### Assignment
Please return every line of the records below that contains the word "computer".

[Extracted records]
┌────────

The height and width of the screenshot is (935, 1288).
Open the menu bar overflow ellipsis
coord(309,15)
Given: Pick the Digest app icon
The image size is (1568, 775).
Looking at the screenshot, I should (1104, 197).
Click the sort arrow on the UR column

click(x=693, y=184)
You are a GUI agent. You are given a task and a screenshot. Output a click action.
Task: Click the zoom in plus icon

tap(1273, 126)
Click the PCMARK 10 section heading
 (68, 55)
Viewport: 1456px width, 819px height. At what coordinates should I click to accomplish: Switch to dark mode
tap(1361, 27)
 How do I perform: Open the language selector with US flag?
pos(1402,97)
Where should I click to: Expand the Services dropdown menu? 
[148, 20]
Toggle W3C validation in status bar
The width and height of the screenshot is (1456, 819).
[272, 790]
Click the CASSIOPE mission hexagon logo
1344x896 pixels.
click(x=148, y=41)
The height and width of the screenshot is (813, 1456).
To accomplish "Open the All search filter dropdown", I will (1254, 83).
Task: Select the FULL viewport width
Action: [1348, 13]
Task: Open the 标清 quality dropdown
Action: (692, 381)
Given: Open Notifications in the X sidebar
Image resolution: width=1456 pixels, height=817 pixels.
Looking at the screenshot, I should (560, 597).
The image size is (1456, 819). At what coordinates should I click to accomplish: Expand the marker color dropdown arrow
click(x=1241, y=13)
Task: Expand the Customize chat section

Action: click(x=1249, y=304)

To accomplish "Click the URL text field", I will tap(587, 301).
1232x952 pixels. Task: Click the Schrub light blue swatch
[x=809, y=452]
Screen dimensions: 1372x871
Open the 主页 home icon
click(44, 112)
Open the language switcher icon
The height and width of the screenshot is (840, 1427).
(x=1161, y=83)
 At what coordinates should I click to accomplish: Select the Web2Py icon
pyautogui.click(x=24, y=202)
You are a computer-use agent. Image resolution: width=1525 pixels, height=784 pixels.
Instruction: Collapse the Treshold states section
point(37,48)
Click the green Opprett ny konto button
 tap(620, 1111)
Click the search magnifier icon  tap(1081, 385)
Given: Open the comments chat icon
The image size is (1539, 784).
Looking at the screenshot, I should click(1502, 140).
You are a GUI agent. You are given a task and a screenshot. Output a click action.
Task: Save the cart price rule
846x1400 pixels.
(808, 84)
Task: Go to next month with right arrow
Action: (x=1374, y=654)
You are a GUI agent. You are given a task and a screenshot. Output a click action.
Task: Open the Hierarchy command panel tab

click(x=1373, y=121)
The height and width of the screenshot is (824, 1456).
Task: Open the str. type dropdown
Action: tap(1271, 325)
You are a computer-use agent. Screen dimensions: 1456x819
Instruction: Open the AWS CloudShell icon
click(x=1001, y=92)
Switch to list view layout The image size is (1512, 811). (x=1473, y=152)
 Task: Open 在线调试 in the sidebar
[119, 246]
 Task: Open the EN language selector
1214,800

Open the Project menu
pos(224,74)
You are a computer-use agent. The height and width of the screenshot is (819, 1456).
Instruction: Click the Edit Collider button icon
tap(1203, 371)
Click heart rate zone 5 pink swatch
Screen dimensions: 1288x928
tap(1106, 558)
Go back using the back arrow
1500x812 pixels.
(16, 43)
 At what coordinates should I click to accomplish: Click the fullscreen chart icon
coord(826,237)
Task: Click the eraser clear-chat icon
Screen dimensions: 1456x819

└────────

### Answer
You are a computer-use agent. Image resolution: width=1525 pixels, height=784 pixels.
You are a computer-use agent. Screen dimensions: 1456x819
You are a computer-use agent. The height and width of the screenshot is (819, 1456).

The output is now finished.